● Source information:
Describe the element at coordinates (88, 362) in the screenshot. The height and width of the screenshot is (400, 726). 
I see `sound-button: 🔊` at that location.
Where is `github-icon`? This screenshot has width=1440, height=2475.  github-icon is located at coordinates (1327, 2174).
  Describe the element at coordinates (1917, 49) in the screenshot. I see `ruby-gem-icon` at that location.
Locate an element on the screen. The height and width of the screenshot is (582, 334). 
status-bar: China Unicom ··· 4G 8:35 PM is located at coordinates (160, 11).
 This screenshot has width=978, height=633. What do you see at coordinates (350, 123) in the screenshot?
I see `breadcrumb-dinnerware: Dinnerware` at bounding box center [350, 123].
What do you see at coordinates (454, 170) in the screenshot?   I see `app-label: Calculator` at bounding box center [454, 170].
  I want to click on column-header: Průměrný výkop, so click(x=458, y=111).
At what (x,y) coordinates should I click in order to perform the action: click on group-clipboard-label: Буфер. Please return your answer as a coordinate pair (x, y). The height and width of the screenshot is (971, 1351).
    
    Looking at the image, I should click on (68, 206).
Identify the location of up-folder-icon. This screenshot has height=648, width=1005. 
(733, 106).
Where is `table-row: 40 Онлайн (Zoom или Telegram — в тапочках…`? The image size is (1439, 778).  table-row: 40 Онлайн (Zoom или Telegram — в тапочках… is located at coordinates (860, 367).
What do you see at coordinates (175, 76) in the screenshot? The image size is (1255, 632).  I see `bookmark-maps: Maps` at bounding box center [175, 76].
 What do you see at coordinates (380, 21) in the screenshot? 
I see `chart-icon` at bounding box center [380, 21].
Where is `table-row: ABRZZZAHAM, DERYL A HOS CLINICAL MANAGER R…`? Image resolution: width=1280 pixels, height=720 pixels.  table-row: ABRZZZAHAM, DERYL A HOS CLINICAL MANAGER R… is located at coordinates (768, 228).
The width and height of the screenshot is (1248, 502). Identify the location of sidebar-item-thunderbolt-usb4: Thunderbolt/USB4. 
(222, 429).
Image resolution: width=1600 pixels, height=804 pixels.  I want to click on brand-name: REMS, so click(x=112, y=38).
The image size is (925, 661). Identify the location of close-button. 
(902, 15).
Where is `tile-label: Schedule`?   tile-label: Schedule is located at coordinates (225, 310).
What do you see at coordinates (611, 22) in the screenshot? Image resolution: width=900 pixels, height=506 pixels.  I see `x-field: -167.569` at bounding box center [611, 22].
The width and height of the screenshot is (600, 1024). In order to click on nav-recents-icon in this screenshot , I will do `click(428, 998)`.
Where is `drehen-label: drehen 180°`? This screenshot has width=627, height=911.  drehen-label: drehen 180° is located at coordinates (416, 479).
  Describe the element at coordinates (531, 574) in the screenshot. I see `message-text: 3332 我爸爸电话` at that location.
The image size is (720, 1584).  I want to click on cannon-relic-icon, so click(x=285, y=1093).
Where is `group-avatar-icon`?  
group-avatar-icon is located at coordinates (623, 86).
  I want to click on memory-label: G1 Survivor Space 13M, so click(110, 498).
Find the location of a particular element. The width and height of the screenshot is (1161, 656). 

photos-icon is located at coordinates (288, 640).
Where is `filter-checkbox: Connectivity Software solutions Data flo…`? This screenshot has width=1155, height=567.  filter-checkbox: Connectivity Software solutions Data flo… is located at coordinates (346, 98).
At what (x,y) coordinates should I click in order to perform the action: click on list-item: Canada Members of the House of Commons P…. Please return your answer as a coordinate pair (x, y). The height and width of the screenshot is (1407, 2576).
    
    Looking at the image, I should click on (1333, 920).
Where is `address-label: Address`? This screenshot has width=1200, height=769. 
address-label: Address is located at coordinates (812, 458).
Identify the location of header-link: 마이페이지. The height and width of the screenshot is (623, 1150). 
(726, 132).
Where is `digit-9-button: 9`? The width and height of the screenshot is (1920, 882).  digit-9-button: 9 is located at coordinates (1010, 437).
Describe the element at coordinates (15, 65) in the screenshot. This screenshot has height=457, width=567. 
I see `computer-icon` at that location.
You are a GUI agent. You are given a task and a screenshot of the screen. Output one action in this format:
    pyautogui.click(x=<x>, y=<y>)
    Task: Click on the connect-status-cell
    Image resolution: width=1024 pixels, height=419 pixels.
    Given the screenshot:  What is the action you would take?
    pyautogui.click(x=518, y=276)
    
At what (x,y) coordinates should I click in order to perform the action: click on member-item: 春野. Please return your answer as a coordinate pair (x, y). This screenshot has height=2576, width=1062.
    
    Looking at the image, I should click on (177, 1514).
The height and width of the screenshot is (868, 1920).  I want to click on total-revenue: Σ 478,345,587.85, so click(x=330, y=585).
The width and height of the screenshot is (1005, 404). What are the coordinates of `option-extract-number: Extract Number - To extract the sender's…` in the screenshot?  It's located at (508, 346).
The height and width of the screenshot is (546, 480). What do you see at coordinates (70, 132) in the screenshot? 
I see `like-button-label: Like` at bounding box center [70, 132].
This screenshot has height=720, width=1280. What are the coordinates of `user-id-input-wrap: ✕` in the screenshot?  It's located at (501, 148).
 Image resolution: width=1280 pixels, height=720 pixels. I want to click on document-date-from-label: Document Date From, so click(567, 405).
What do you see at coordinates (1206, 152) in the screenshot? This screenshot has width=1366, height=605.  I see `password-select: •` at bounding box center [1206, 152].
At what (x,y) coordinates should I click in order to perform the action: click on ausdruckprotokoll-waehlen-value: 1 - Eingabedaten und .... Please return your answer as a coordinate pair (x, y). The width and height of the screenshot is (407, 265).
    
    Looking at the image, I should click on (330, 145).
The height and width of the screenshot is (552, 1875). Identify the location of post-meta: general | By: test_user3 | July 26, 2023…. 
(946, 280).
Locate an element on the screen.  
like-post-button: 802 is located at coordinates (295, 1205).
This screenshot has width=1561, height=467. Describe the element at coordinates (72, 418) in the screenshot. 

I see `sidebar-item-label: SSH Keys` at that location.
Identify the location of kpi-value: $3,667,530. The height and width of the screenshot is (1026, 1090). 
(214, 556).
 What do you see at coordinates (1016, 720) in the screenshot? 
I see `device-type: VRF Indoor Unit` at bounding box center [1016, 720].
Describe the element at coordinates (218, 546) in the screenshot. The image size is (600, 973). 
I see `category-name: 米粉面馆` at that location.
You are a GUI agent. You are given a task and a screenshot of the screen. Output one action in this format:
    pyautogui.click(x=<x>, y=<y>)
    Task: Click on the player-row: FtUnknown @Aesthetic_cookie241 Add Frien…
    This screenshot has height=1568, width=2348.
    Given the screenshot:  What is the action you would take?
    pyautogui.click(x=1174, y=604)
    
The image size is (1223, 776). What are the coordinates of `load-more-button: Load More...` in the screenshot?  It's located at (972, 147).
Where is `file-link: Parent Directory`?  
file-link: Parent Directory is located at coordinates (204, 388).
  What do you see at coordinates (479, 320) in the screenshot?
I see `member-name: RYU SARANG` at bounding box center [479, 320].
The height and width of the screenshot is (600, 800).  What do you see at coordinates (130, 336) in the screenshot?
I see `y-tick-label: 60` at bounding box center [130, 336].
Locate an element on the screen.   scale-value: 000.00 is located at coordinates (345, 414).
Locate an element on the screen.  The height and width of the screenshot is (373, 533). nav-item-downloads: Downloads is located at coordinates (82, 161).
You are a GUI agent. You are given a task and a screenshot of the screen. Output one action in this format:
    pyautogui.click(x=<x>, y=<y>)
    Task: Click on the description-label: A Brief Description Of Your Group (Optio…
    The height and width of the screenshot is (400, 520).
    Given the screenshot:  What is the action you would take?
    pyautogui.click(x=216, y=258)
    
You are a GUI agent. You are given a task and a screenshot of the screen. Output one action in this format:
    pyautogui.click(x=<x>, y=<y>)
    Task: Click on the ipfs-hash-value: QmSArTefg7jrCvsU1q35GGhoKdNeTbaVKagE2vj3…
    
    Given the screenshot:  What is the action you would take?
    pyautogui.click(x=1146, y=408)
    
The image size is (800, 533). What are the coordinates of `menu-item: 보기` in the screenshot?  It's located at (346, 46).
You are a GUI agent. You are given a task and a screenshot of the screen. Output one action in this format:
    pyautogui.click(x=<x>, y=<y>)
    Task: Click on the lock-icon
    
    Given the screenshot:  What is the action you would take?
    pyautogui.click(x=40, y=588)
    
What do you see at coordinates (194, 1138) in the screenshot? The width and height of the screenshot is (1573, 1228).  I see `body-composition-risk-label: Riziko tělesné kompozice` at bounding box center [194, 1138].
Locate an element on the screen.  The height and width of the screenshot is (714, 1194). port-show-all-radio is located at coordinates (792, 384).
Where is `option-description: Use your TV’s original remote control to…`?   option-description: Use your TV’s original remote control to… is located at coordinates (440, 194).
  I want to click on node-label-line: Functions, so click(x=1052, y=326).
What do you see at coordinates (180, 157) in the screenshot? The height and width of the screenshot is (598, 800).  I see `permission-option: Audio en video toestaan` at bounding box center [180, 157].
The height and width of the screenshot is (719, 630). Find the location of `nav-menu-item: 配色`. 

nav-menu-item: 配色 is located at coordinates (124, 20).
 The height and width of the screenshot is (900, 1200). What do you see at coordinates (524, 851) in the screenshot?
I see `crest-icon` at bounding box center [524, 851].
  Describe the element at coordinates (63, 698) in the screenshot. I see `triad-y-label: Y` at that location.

● What to do: Return every line above that contains the string "Address".

● The completed task:
Where is `address-label: Address`? This screenshot has width=1200, height=769. 
address-label: Address is located at coordinates (812, 458).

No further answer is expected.